Originally posted by Eryk Davis Ester:
One interesting issue is whether the clones would actually be the people cloned, or just a duplicate of them. Since it's confirmed that in the DCU that people have souls that survive their death, to really bring a person back you would need to bring their soul into the new body.
Agreed. We could, if we cared to, clone human beings today, but those clones would just be photocopies of the bodies of the 'donors,' and wouldn't necessarily have any of the personality or life-experience or memories of the original.
Without some means of migrating the mind to the newly grown body, cloning someone to replace them is little different than buying another dog that looks just like the old dog and giving it the same name. It's a mockery, and, if anything, kind of disrespectful to the original.
Karate Kid, in particular, would be pointless to clone. He's a guy, who spent a lifetime developing awesome skills. His DNA doesn't carry that.
Ferro Lad and Chemical King, both declared 'mutants,' would be clonable, but they would be new and different individuals, and I think it would be disrespectful to them to treat them as disposable not-people to be cloned and recycled whenever they die, valued only for their power-sets.
Even with the technology to transmigrate the personality and memories of someone from a failing body to a younger clone, the physical structures of the brain itself change as we grow and develop, and that wouldn't happen in a clone that was force-grown to adulthood. The brain wouldn't perform the tasks that represent the mind in the same manner, and the 'person' would end up being different, possibly taking years before their shiny new brain had adapted to the way they got used to 'doing things' in their old comfortable 'broken-in' brain.

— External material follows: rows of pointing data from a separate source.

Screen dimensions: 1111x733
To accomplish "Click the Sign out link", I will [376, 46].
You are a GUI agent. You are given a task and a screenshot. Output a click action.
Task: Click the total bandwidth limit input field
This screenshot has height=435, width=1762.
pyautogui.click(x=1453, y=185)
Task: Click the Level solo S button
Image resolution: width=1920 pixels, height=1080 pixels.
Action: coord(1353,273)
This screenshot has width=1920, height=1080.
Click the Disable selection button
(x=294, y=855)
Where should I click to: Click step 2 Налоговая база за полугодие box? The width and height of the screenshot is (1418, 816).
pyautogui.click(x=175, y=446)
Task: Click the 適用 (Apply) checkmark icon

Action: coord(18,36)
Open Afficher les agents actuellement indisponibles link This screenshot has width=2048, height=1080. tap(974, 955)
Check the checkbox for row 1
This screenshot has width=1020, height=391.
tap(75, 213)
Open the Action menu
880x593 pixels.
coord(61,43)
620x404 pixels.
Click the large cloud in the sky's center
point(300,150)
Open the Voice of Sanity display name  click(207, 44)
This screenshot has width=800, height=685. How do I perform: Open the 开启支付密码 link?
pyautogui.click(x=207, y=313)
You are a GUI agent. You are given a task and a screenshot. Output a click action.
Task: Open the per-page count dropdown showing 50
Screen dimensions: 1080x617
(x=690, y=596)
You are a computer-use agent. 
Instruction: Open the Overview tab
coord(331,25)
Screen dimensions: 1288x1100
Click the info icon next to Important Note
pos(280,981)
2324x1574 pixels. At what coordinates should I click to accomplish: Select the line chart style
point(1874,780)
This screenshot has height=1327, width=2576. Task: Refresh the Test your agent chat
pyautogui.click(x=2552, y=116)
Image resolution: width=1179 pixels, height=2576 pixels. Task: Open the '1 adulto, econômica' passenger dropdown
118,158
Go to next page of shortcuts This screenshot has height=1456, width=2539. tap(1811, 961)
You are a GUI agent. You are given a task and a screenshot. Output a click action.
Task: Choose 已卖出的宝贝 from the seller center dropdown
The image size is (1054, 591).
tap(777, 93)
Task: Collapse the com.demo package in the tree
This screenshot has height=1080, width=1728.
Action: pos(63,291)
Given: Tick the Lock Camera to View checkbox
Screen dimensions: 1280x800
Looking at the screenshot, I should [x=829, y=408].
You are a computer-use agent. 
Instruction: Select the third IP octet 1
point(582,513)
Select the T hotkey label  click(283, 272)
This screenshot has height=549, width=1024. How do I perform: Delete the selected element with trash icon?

The body would not only have to be cloned, which, frankly, is 20th century tech that should be as relevant to 30th century life-extension / medicine as the abacus is to computer programming, but actually duplicated, down to each cell and axon (which would be simplicity itself, using molecular fabrication technology, which we could have in a century, let alone 10 of them), causing the duplicate body to have a brain precisely 'adapted' to one's own configuration, every freckle and scar in the same places, etc. Then the mind could be transmitted into the new body, and would probably not even notice the momentary 'interruption in service' as it settles into it's new home, and the old body is disconnected from the network and allowed to go into brain-death.
It should be relatively easy, by 30th century scientific standards, if the writers wanted to go that route.
And, even if science can't do that (say, the person died 10 minutes ago and their brain was dead, and the 'data' unrecoverable), Mysa could possibly waggle her fingers and capture the soul, and shephard it into a newly grown body using magic, which scoffs at technological limitations.